Required action |
Work out how many lines in the listing below include the word "agent"; answer with the number alone.

------------------------------------

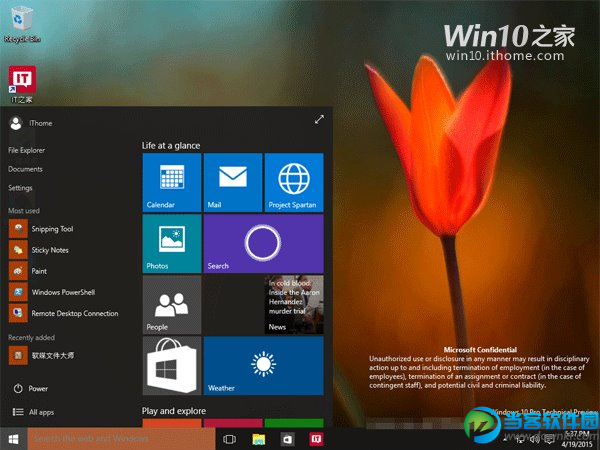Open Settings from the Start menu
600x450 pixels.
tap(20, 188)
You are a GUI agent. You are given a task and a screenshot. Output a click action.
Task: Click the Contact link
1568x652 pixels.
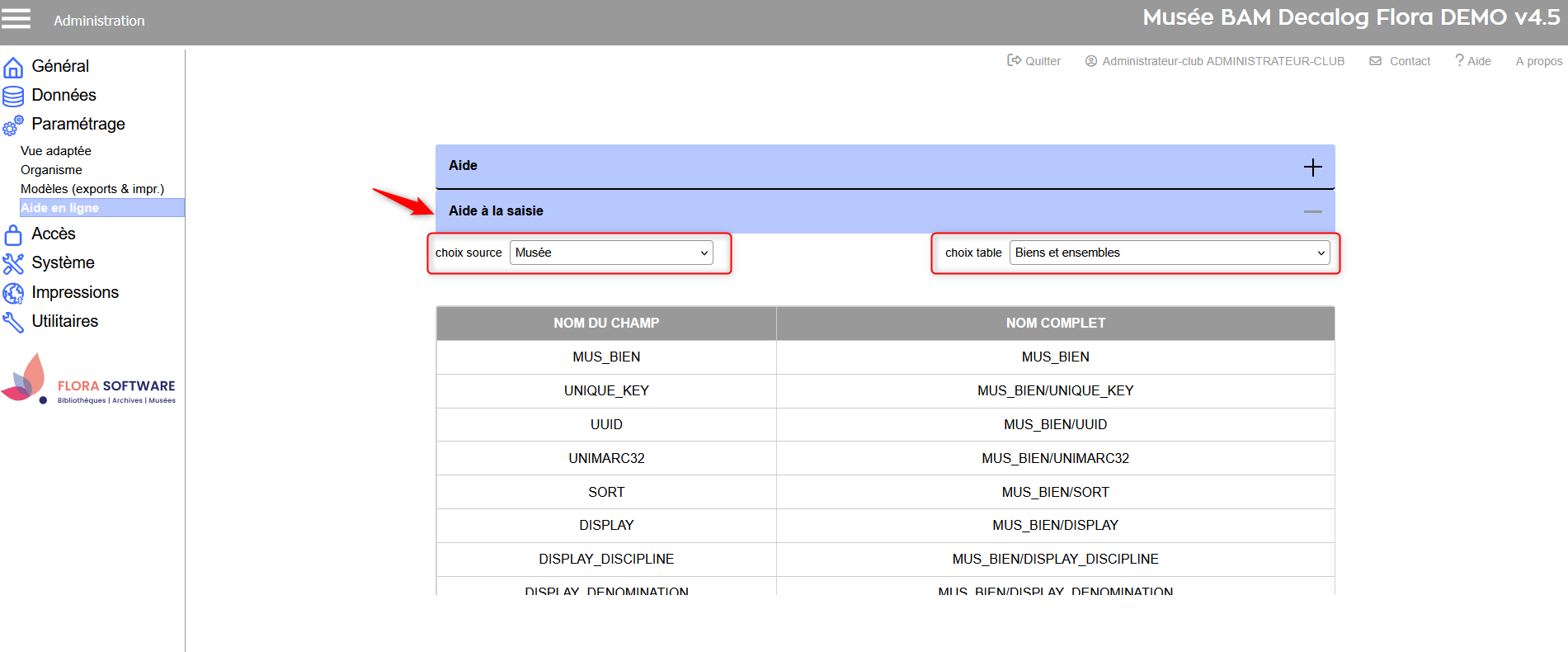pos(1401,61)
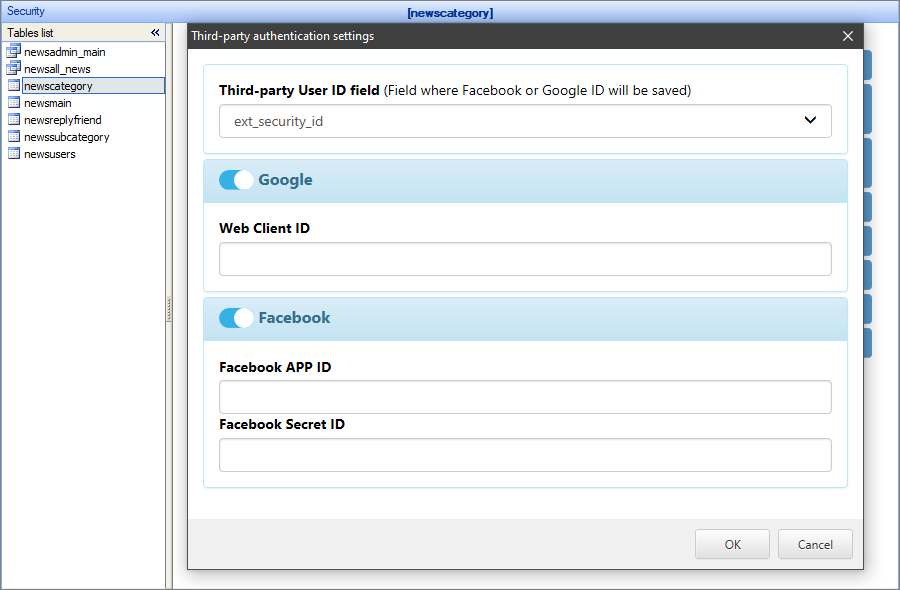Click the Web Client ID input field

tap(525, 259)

------------------------------------

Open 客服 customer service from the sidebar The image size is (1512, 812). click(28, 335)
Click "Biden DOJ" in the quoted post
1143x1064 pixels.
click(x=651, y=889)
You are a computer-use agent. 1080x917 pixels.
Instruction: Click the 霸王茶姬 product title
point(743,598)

------------------------------------

Reply to the exercise |
2